Opinion
23.06.2016

Britain's Neverendum on Europe

Brits’ disinterest in the Brexit vote confounds EU observers, writes Mark Dawson.

The campaign for the Brexit referendum has been unusually long and arduous. This might explain one of its strangest features– while European observers might consider this one of the most important decisions the UK will ever take, British voters have largely reacted with a yawn. The greatest fear of the pro-‘remain’ campaign  is  that only the elderly will show up at the polls, and that the ‘silent majority’ of younger, more pro-EU Britons will stay home to watch the Euro 2016 football instead.

The current marathon is only, however, beginning. While the UK Prime Minister has told us that the June 23rd vote will settle ‘once and for all’ Britain’s vexed relationship with Europe, I wouldn’t count on it. The upcoming referendum has all the hallmarks of a ‘neverendum’: a campaign that tries to resolve an issue, yet only succeeds in polarising opinion further, guaranteeing its presence on the political agenda for years, if not decades, to come.

The main reason is a clash between economic and political realities. First, the economic reality. As even leave campaigners admit, there is no such thing as Britain out of Europe. A UK that conducts the majority of its trade with the EU will inevitably require a comprehensive trade deal with its European partners. If precedents from other countries hold, any such deal will come with significant restrictions on national sovereignty. Norway, for example, has untrammeled access to the single market but has to accept EU law wholesale in return. If this is true, any ‘out’ vote is only a vote for years of arduous negotiation, resulting (at best) in a Britain that remains heavily entangled within European policy-making. Ironically, while EU rules on the lengths of cucumbers and bananas have long provided euro-sceptic scare-stories, precisely such rules are here to stay regardless of the outcome.

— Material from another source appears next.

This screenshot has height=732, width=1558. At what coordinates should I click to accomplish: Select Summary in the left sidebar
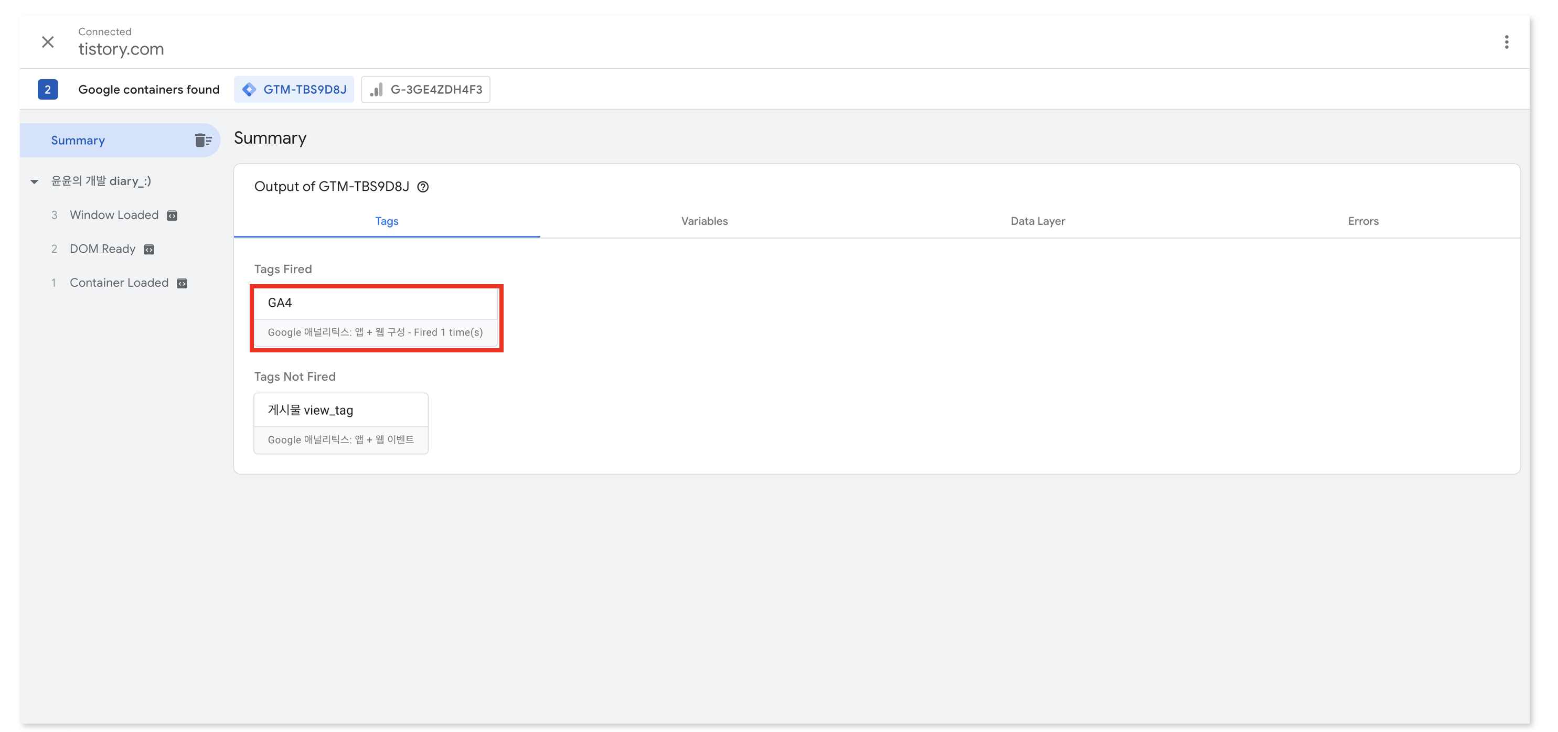click(78, 140)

Second, the political reality. A large section of the British political class views  Britain’s relationship with Europe through the lenses not of cost-benefit analysis but identity. No amount of trade statistics or deals re-negotiating the terms of Britain’s EU membership, as agreed in January, will convince them that the EU is anything less than an attack on ancient British liberties. This group will see any post-Brexit negotiation – however good – as a betrayal of the will of the British people.

This feeling will also hold in the event of a remain vote. However big the majority, those who have built their political lives around bashing the EU are not going to be persuaded that EU membership is in the UK’s interests. Instead, they are going to argue that the British people have been duped – that January’s ‘re-negotiation’ was no such thing; or that the referendum campaign has retained Britain’s membership only through scaring people into voting for Europe. For this group, the campaign will not be the end but the beginning of a guerilla campaign for Brexit.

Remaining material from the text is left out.